===== Data listing =====

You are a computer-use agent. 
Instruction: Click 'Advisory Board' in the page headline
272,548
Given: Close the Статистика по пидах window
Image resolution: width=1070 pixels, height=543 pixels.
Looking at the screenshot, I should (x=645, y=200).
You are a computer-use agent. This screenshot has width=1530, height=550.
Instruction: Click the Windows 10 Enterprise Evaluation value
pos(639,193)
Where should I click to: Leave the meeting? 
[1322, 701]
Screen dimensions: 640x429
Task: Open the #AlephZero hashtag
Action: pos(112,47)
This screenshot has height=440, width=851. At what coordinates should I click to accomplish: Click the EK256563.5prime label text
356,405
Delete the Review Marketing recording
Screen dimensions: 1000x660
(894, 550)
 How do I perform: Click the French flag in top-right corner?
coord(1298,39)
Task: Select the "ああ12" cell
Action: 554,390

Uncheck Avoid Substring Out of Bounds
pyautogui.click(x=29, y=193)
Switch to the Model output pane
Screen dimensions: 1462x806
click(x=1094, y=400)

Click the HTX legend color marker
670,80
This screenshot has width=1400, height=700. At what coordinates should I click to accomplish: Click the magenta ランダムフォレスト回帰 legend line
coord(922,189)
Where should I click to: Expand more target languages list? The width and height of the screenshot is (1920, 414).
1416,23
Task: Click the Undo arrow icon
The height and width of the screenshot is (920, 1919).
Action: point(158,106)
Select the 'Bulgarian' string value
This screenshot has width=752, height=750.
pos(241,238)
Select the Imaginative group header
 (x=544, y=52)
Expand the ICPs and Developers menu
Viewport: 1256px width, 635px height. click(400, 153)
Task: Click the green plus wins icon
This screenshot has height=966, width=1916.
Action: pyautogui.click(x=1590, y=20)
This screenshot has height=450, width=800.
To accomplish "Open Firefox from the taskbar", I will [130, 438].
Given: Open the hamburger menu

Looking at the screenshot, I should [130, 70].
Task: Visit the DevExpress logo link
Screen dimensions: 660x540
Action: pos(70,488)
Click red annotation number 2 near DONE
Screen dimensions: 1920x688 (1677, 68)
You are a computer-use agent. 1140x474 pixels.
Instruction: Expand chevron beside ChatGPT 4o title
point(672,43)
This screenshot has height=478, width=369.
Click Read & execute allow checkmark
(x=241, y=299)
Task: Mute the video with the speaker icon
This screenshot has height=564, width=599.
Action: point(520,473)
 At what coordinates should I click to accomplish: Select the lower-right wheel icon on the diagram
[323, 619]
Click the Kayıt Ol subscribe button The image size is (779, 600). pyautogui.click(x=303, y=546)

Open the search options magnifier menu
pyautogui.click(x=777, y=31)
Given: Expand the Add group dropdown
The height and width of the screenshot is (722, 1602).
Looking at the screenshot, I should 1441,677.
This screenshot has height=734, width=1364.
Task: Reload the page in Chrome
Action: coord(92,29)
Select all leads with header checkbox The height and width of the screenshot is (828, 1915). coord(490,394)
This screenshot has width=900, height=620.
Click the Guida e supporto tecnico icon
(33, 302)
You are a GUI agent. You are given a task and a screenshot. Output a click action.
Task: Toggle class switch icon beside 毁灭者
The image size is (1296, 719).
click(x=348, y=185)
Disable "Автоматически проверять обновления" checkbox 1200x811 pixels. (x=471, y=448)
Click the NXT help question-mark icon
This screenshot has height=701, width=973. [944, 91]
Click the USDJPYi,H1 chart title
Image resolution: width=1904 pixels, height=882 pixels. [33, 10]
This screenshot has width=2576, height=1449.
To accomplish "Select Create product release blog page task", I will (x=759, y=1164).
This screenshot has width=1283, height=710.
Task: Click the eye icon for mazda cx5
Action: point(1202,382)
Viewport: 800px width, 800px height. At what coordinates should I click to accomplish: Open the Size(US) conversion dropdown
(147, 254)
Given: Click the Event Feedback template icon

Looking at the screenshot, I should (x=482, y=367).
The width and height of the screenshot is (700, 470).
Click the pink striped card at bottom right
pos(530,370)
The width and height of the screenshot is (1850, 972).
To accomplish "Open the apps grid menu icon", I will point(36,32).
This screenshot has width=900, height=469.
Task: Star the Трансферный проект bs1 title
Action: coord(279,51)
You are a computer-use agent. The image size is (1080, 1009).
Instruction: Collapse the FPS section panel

=====

The whole block of data above should be printed again verbatim.

Written answer
You are a computer-use agent. 
Instruction: Click 'Advisory Board' in the page headline
272,548
Given: Close the Статистика по пидах window
Image resolution: width=1070 pixels, height=543 pixels.
Looking at the screenshot, I should (x=645, y=200).
You are a computer-use agent. This screenshot has width=1530, height=550.
Instruction: Click the Windows 10 Enterprise Evaluation value
pos(639,193)
Where should I click to: Leave the meeting? 
[1322, 701]
Screen dimensions: 640x429
Task: Open the #AlephZero hashtag
Action: pos(112,47)
This screenshot has height=440, width=851. At what coordinates should I click to accomplish: Click the EK256563.5prime label text
356,405
Delete the Review Marketing recording
Screen dimensions: 1000x660
(894, 550)
 How do I perform: Click the French flag in top-right corner?
coord(1298,39)
Task: Select the "ああ12" cell
Action: 554,390

Uncheck Avoid Substring Out of Bounds
pyautogui.click(x=29, y=193)
Switch to the Model output pane
Screen dimensions: 1462x806
click(x=1094, y=400)

Click the HTX legend color marker
670,80
This screenshot has width=1400, height=700. At what coordinates should I click to accomplish: Click the magenta ランダムフォレスト回帰 legend line
coord(922,189)
Where should I click to: Expand more target languages list? The width and height of the screenshot is (1920, 414).
1416,23
Task: Click the Undo arrow icon
The height and width of the screenshot is (920, 1919).
Action: point(158,106)
Select the 'Bulgarian' string value
This screenshot has width=752, height=750.
pos(241,238)
Select the Imaginative group header
 (x=544, y=52)
Expand the ICPs and Developers menu
Viewport: 1256px width, 635px height. click(400, 153)
Task: Click the green plus wins icon
This screenshot has height=966, width=1916.
Action: pyautogui.click(x=1590, y=20)
This screenshot has height=450, width=800.
To accomplish "Open Firefox from the taskbar", I will [130, 438].
Given: Open the hamburger menu

Looking at the screenshot, I should [130, 70].
Task: Visit the DevExpress logo link
Screen dimensions: 660x540
Action: pos(70,488)
Click red annotation number 2 near DONE
Screen dimensions: 1920x688 (1677, 68)
You are a computer-use agent. 1140x474 pixels.
Instruction: Expand chevron beside ChatGPT 4o title
point(672,43)
This screenshot has height=478, width=369.
Click Read & execute allow checkmark
(x=241, y=299)
Task: Mute the video with the speaker icon
This screenshot has height=564, width=599.
Action: point(520,473)
 At what coordinates should I click to accomplish: Select the lower-right wheel icon on the diagram
[323, 619]
Click the Kayıt Ol subscribe button The image size is (779, 600). pyautogui.click(x=303, y=546)

Open the search options magnifier menu
pyautogui.click(x=777, y=31)
Given: Expand the Add group dropdown
The height and width of the screenshot is (722, 1602).
Looking at the screenshot, I should 1441,677.
This screenshot has height=734, width=1364.
Task: Reload the page in Chrome
Action: coord(92,29)
Select all leads with header checkbox The height and width of the screenshot is (828, 1915). coord(490,394)
This screenshot has width=900, height=620.
Click the Guida e supporto tecnico icon
(33, 302)
You are a GUI agent. You are given a task and a screenshot. Output a click action.
Task: Toggle class switch icon beside 毁灭者
The image size is (1296, 719).
click(x=348, y=185)
Disable "Автоматически проверять обновления" checkbox 1200x811 pixels. (x=471, y=448)
Click the NXT help question-mark icon
This screenshot has height=701, width=973. [944, 91]
Click the USDJPYi,H1 chart title
Image resolution: width=1904 pixels, height=882 pixels. [33, 10]
This screenshot has width=2576, height=1449.
To accomplish "Select Create product release blog page task", I will (x=759, y=1164).
This screenshot has width=1283, height=710.
Task: Click the eye icon for mazda cx5
Action: point(1202,382)
Viewport: 800px width, 800px height. At what coordinates should I click to accomplish: Open the Size(US) conversion dropdown
(147, 254)
Given: Click the Event Feedback template icon

Looking at the screenshot, I should (x=482, y=367).
The width and height of the screenshot is (700, 470).
Click the pink striped card at bottom right
pos(530,370)
The width and height of the screenshot is (1850, 972).
To accomplish "Open the apps grid menu icon", I will point(36,32).
This screenshot has width=900, height=469.
Task: Star the Трансферный проект bs1 title
Action: coord(279,51)
You are a computer-use agent. The image size is (1080, 1009).
Instruction: Collapse the FPS section panel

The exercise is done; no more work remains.